対象の文章:
>>>

需要回復が一巡し、株式市場では利益確定売りや今後の成長性に対する慎重な見方が反映された可能性があります。
2024年 8月1日 終値 | 2025年 8月1日 終値 | 変動(円) |
---|---|---|
1,737円 | 1,462円 | -275円 |
エアトリ(証券コード:6191)
エアトリは、国内外の航空券やホテルのオンライン予約サービスを主軸とするIT系旅行会社です。
法人向けサービスやIT投資も積極的ですが、株価は1,358円から936円へと422円の大幅下落。
利益率の低下や成長戦略への懐疑的な見方が影響したと考えられます。
2024年 8月1日 終値 | 2025年 8月1日 終値 | 変動(円) |
---|---|---|
1,358円 | 936円 | -422円 |
アドベンチャー(証券コード:6030)
アドベンチャーは、オンラインで航空券やホテルを予約できる旅行予約サイト「skyticket(スカイチケット)」を運営している企業です。
利便性の高い予約プラットフォームとして注目を集めてきましたが、株価は2024年8月1日の5,020円から2025年8月1日には3,360円へと大幅に下落(-1,660円)。
成長鈍化への懸念や収益性の不安定さが市場に意識された可能性があります。
2024年 8月1日 終値 | 2025年 8月1日 終値 | 変動(円) |
---|---|---|
5,020円 | 3,360円 | -1,660円 |
オープンドア(証券コード:3926)
オープンドアは、旅行比較サイト「トラベルコ」を運営している企業で、複数の旅行会社の商品を横断的に比較・検索できるサービスを提供しています。
ユーザーの利便性を高める設計で多くの旅行者に利用されてきましたが、2024年8月1日の終値794円から、2025年8月1日には515円へと下落(-279円)しました。
特に2025年前半は海外旅行需要の鈍化や国内旅行者数の伸び悩みといった外部環境の影響を受け、業績への懸念が株価に反映された推測できます。
2024年 8月1日 終値 | 2025年 8月1日 終値 | 変動(円) |
---|---|---|
794円 | 515円 | -279円 |
旅工房(証券コード:6548)
旅工房は、個人旅行に特化したオンライン型の旅行会社で、オーダーメイド型の旅行プランの提案を強みとしています。
特にカスタマイズ志向の高い層から一定の支持を集めてきましたが、2024年8月1日の終値212円から、2025年8月1日には165円へと下落(-47円)しました。
独自性のある商品展開が評価される一方で、持続的な成長への課題が株価にも反映されています。
2024年 8月1日 終値 | 2025年 8月1日 終値 | 変動(円) |
---|---|---|
212円 | 165円 | -47円 |
ベルトラ(証券コード:7048)

<<<

分析用データ:
>>>

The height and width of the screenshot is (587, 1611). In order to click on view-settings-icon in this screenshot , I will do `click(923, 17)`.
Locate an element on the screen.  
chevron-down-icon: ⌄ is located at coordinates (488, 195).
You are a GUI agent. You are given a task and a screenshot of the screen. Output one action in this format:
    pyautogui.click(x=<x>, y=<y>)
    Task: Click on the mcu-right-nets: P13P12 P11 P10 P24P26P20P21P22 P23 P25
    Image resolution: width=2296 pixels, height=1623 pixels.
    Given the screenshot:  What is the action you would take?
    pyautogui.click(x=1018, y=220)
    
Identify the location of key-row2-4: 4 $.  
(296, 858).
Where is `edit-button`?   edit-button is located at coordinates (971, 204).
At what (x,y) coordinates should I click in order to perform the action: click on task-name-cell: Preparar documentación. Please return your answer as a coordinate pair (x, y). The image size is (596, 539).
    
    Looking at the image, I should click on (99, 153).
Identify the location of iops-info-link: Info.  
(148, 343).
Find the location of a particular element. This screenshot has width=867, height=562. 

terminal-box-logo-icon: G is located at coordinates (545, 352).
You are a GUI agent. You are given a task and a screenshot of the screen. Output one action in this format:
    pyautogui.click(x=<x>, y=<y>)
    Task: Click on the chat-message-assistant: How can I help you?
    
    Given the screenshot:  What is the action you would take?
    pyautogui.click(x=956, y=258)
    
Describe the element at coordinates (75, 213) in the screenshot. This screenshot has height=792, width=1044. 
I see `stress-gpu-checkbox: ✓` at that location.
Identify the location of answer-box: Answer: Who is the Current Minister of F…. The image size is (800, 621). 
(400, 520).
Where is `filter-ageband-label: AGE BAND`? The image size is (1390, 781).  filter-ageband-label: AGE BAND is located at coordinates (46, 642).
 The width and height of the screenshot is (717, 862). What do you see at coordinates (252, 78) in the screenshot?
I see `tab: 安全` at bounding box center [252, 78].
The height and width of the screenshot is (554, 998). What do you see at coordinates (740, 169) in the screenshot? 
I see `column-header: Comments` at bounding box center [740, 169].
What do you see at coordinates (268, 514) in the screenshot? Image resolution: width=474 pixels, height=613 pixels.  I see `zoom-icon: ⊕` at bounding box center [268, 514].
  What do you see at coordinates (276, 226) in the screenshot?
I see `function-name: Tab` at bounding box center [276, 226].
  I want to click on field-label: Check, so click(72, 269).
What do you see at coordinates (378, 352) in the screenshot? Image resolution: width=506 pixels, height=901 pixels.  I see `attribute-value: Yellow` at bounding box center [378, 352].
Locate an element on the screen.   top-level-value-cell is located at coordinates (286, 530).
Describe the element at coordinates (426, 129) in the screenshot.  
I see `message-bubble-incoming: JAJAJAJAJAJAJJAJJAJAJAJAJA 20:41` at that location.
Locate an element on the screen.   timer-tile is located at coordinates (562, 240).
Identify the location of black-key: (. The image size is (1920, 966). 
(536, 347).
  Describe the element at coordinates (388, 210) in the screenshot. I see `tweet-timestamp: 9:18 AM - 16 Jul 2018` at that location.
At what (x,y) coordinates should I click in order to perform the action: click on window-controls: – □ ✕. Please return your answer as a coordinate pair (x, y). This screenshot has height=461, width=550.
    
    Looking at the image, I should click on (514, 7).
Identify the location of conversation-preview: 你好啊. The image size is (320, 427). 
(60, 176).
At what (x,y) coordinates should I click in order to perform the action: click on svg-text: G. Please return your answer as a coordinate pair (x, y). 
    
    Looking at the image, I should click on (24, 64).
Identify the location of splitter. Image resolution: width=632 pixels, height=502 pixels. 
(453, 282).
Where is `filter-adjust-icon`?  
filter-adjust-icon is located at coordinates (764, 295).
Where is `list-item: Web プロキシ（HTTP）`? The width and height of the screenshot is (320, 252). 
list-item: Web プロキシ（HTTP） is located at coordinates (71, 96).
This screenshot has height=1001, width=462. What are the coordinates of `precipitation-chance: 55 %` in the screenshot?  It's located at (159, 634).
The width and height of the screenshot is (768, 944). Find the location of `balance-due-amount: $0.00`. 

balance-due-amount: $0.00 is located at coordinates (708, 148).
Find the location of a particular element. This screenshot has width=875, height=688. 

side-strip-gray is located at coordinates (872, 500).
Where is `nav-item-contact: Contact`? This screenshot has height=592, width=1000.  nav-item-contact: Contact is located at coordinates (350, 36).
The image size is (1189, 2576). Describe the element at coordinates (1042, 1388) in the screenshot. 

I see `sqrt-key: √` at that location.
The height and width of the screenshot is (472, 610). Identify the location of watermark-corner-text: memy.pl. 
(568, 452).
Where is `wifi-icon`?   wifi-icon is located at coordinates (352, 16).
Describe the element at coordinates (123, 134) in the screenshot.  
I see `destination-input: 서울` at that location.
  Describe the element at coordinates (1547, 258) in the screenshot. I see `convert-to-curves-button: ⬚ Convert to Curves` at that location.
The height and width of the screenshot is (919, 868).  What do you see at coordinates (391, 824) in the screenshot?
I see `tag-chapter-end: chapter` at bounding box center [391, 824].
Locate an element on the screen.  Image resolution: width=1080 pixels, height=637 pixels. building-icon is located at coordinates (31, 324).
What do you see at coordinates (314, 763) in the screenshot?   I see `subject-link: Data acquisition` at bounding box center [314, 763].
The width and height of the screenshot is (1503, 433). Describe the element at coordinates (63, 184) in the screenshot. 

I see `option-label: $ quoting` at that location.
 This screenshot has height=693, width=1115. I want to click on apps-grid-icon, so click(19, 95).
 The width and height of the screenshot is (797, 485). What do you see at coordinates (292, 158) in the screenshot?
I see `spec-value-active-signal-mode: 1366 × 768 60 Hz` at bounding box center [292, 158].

<<<

作業内容:
旅行関連企業の株価についての文章のうち、「ユーザーの利便性を高める設計」から「が株価にも反映されています。」までを、両端の語句も含めて一字一句そのまま書き写してください。

作業結果:
ユーザーの利便性を高める設計で多くの旅行者に利用されてきましたが、2024年8月1日の終値794円から、2025年8月1日には515円へと下落(-279円)しました。
特に2025年前半は海外旅行需要の鈍化や国内旅行者数の伸び悩みといった外部環境の影響を受け、業績への懸念が株価に反映された推測できます。
2024年 8月1日 終値 | 2025年 8月1日 終値 | 変動(円) |
---|---|---|
794円 | 515円 | -279円 |
旅工房(証券コード:6548)
旅工房は、個人旅行に特化したオンライン型の旅行会社で、オーダーメイド型の旅行プランの提案を強みとしています。
特にカスタマイズ志向の高い層から一定の支持を集めてきましたが、2024年8月1日の終値212円から、2025年8月1日には165円へと下落(-47円)しました。
独自性のある商品展開が評価される一方で、持続的な成長への課題が株価にも反映されています。